Today, Gov. John Bel Edwards and Louisiana Commissioner of Agriculture and Forestry sent a letter to congressional leaders asking they fix a provision in the Tax Cuts and Jobs Act that unfairly penalizes family-owned or privately-held agriculture companies.
The Act eliminated the former Section 199 Domestic Production Activities Deduction, which allowed certain businesses, including farmers’ cooperatives, a 9% domestic production deduction, in favor of a new 20% deduction contained in the newly enacted Section 199A. Under the new Section 199A, farmers are now permitted to deduct up to 20 percent of gross sales made to an agricultural cooperative. Conversely, sales made to a non-cooperative, such as a family-owned or privately-held company, are limited to a 20 percent deduction of net farm income as it relates to those sales.

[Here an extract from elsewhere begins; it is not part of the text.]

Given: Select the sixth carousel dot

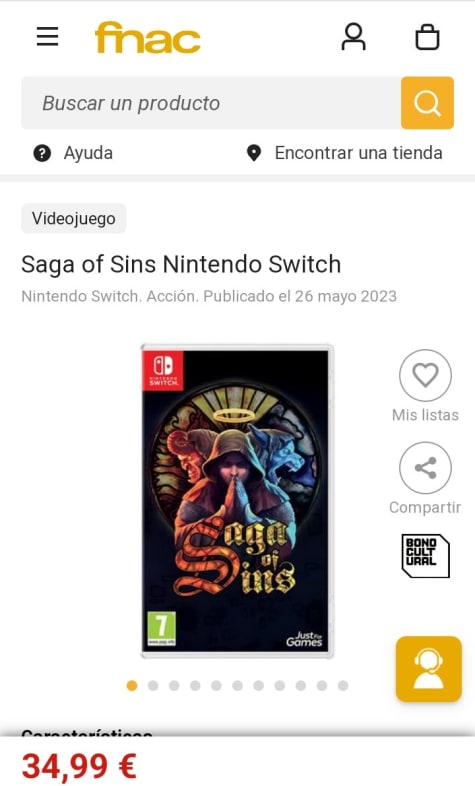Looking at the screenshot, I should coord(238,685).

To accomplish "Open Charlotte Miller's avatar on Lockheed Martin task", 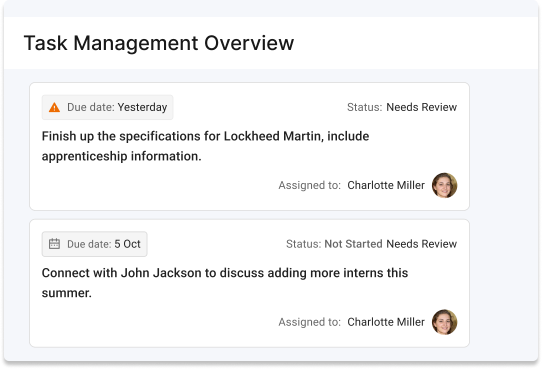I will pos(445,185).
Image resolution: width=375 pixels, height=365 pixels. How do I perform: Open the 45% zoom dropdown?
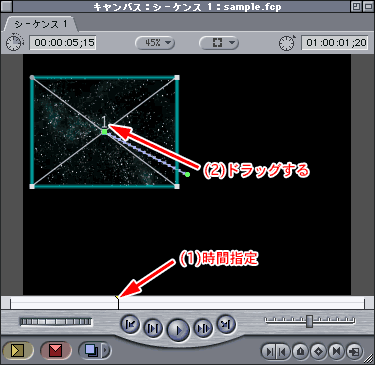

“The effect of this disparate treatment is to incentivize and encourage farmers to sell their products to agricultural cooperatives, rather than independent businesses organized in a manner other than as a cooperative,” Gov. Edwards and Commissioner Mike Strain said in the letter. “In Louisiana, this means many local and family-owned businesses will be at a distinct competitive disadvantage in the marketplace and will result in lost business and lower wages, the exact opposite of what the Tax Cuts and Jobs Act was intended to produce. In addition to creating winners and losers in the marketplace, the new Section 199A unintentionally opens up a deduction meant to benefit farmers, to sectors for which the deduction was never intended. For the reasons previously stated, we respectfully request that you introduce immediate legislation to restore the level playing field previously enjoyed by both agricultural cooperatives and independent businesses.”